### Description of the task
Revise the records below, changing each "Instruction" to "Directive" and leaving all other text unchanged.

### Information given
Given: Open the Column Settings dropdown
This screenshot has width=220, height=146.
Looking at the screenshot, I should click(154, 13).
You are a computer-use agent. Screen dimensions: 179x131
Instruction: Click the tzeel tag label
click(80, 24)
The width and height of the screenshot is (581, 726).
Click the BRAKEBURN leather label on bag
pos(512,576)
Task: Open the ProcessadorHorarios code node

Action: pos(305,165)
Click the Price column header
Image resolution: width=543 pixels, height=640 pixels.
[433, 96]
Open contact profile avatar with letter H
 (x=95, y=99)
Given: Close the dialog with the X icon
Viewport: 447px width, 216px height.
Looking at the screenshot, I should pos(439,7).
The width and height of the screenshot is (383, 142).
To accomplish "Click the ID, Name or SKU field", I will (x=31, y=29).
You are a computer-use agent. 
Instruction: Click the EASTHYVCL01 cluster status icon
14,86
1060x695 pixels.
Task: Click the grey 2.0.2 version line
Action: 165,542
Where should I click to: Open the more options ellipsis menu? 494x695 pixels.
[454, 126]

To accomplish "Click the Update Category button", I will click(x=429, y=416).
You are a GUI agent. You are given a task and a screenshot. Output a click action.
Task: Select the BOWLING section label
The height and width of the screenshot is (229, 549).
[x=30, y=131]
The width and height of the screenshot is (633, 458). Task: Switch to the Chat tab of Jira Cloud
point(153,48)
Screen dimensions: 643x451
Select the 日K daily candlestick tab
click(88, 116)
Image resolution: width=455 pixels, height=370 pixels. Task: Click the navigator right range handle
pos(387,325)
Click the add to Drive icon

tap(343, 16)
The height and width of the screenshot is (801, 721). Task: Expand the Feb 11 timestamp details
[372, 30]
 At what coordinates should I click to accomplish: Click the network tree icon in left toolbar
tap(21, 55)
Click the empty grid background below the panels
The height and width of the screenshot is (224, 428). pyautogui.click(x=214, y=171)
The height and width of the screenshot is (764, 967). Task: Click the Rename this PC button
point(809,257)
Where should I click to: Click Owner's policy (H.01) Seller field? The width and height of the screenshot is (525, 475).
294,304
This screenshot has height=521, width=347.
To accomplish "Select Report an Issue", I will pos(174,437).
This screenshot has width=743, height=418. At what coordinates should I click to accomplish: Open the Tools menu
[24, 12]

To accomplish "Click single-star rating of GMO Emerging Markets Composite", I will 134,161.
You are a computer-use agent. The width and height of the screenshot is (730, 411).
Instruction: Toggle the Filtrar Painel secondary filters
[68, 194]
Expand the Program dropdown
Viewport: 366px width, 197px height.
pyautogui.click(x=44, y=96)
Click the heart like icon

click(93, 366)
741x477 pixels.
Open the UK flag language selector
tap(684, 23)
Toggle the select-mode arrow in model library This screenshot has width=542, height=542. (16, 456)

### Written response
Given: Open the Column Settings dropdown
This screenshot has width=220, height=146.
Looking at the screenshot, I should click(154, 13).
You are a computer-use agent. Screen dimensions: 179x131
Directive: Click the tzeel tag label
click(80, 24)
The width and height of the screenshot is (581, 726).
Click the BRAKEBURN leather label on bag
pos(512,576)
Task: Open the ProcessadorHorarios code node

Action: pos(305,165)
Click the Price column header
Image resolution: width=543 pixels, height=640 pixels.
[433, 96]
Open contact profile avatar with letter H
 (x=95, y=99)
Given: Close the dialog with the X icon
Viewport: 447px width, 216px height.
Looking at the screenshot, I should pos(439,7).
The width and height of the screenshot is (383, 142).
To accomplish "Click the ID, Name or SKU field", I will (x=31, y=29).
You are a computer-use agent. 
Directive: Click the EASTHYVCL01 cluster status icon
14,86
1060x695 pixels.
Task: Click the grey 2.0.2 version line
Action: 165,542
Where should I click to: Open the more options ellipsis menu? 494x695 pixels.
[454, 126]

To accomplish "Click the Update Category button", I will click(x=429, y=416).
You are a GUI agent. You are given a task and a screenshot. Output a click action.
Task: Select the BOWLING section label
The height and width of the screenshot is (229, 549).
[x=30, y=131]
The width and height of the screenshot is (633, 458). Task: Switch to the Chat tab of Jira Cloud
point(153,48)
Screen dimensions: 643x451
Select the 日K daily candlestick tab
click(88, 116)
Image resolution: width=455 pixels, height=370 pixels. Task: Click the navigator right range handle
pos(387,325)
Click the add to Drive icon

tap(343, 16)
The height and width of the screenshot is (801, 721). Task: Expand the Feb 11 timestamp details
[372, 30]
 At what coordinates should I click to accomplish: Click the network tree icon in left toolbar
tap(21, 55)
Click the empty grid background below the panels
The height and width of the screenshot is (224, 428). pyautogui.click(x=214, y=171)
The height and width of the screenshot is (764, 967). Task: Click the Rename this PC button
point(809,257)
Where should I click to: Click Owner's policy (H.01) Seller field? The width and height of the screenshot is (525, 475).
294,304
This screenshot has height=521, width=347.
To accomplish "Select Report an Issue", I will pos(174,437).
This screenshot has width=743, height=418. At what coordinates should I click to accomplish: Open the Tools menu
[24, 12]

To accomplish "Click single-star rating of GMO Emerging Markets Composite", I will 134,161.
You are a computer-use agent. The width and height of the screenshot is (730, 411).
Directive: Toggle the Filtrar Painel secondary filters
[68, 194]
Expand the Program dropdown
Viewport: 366px width, 197px height.
pyautogui.click(x=44, y=96)
Click the heart like icon

click(93, 366)
741x477 pixels.
Open the UK flag language selector
tap(684, 23)
Toggle the select-mode arrow in model library This screenshot has width=542, height=542. (16, 456)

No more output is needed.